First, I should have said thank you for that response. I'm not a chemist so I had no idea at all, but that answer was not "futility", so I was encouraged to explore further. After tonight's work, I am greatly encouraged and think this might work, but still need to do a lot more testing.
Originally Posted by Photo Engineer
You are absolutely correct: a simple test was all that was needed. The answer is "yes", and that fixing is a further consideration. By reducing the concentration of sodium carbonate, or adding sodium bicarbonate, the effect is reduced and it happens in a very systematic and controllable way.
I started a little further back in my tests tonight, just to be sure:
1) No effect whatsoever in plain water. ( had to check )
2) No effect in water with increasing amounts of sodium bicarbonate.
2a) Left to explore further and very intriguing: test strips that went into the bicarbonate solution would not develop later even in strong sodium carbonate solution. It has "disabled" the active agent.

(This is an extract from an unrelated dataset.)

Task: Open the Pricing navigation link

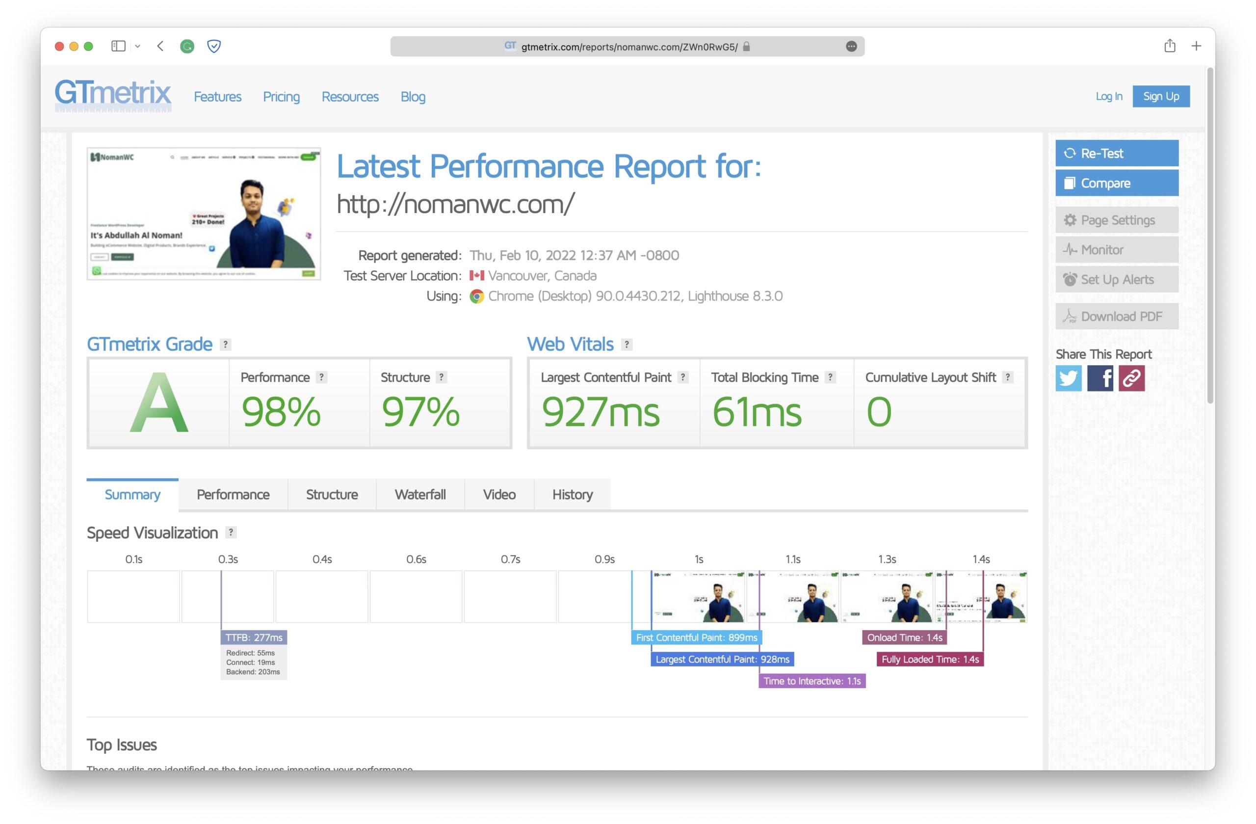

3) Dark grey as observed yesterday with 1/4 t "washing soda" per 2oz water. Several tests confirmed that the tone changes with concentration of sodium carbonate. I don't know enough about this but I think the ph will max out as the solution gets saturated, but I don't know where that point would be, and for what I'm doing it doesn't matter: I'm trying to reduce the effect. ( I'm not assuming this is ph, but it is related to concentration. )
4) Lighter grey after adding 1/4 t bicarbonate
5, 6, 7...) each addition of 1/4 t made the grey lighter, by an amount that was very noticeable and looks a lot like a step card.. it is easy to judge. I did not time the reaction carefully, but my impression was that it did not take longer. All of these tests ended after about 15 or 20 seconds with no further "development". Presumably the agent was exhausted.
Now things get a little interesting when I tried fixing the test strips ( after wash )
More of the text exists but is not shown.